MOS Technology
The chip fab that changed everything
MOS Technology created the 6502 processor and the engineers who designed the SID and VIC-II—the silicon heart of the Commodore 64.
Overview
MOS Technology never made computers, but they made computers possible for ordinary people. Their 6502 processor—cheap, capable, and elegantly designed—powered the Apple II, the Commodore 64, the Atari 2600, and the NES. When Commodore acquired them in 1976, they gained not just a chip fab but the engineers who would create the most beloved home computer ever made.
Fast facts
- Founded: 1969 in Valley Forge, Pennsylvania.
- The 6502 (1975): designed by Chuck Peddle and team, it sold for $25 when competitors charged $300.
- Commodore acquisition (1976): Jack Tramiel bought MOS to secure chip supply during the calculator wars.
- Key engineers: Bob Yannes (SID chip), Al Charpentier (VIC-II).
- End: operated as Commodore Semiconductor Group until Commodore’s bankruptcy in 1994.
The 6502 revolution
The 6502 processor changed computing:
- Price disruption: at $25 (later dropping to $8), it enabled affordable computers when the Intel 8080 cost $360.
- Elegant design: 56 instructions, 13 addressing modes, designed for efficient hand-coded assembly.
- Universal adoption: Apple II, Commodore PET/VIC-20/C64, Atari 400/800/2600, BBC Micro, NES (via Ricoh 2A03).

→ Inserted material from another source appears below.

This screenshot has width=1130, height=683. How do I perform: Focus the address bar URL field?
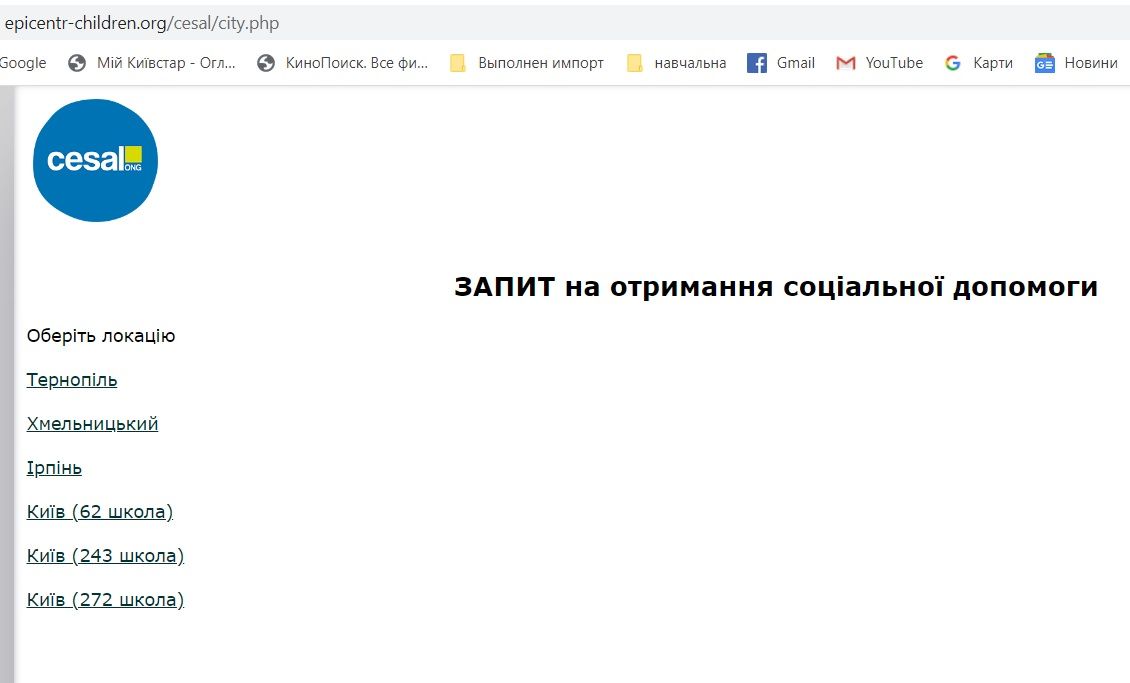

The engineers who created it—Chuck Peddle, Bill Mensch, Rod Orgill—had defected from Motorola, bringing expertise and determination to beat their former employer.
Commodore’s secret weapon
When Jack Tramiel acquired MOS in 1976, he gained:
- Vertical integration: Commodore now controlled chip design and fabrication, slashing costs.
- Engineering talent: the team that would create the C64’s custom chips.
- Competitive advantage: competitors buying chips at retail couldn’t match Commodore’s prices.
The C64 chips
MOS engineers created the silicon that made the C64 special:
SID (6581) - designed by Bob Yannes:
- Three oscillators with four waveforms each
- ADSR envelopes, ring modulation, filter
- The most musically capable sound chip of its generation
VIC-II (6567/6569) - designed by Al Charpentier:
- 320×200 hi-res, 160×200 multicolour
- Eight hardware sprites with collision detection
- Raster interrupts enabling demo tricks
- Smooth scrolling
Together with the 6510 CPU (a 6502 variant with I/O port), these chips gave the C64 capabilities no competitor could match at the price.
Legacy
MOS Technology’s influence extends through nearly every classic gaming platform. The 6502’s instruction set is still learned today by retro enthusiasts. The SID chip launched a music scene that endures. And the philosophy—elegant design, aggressive pricing, vertical integration—shaped how Commodore did business until the end.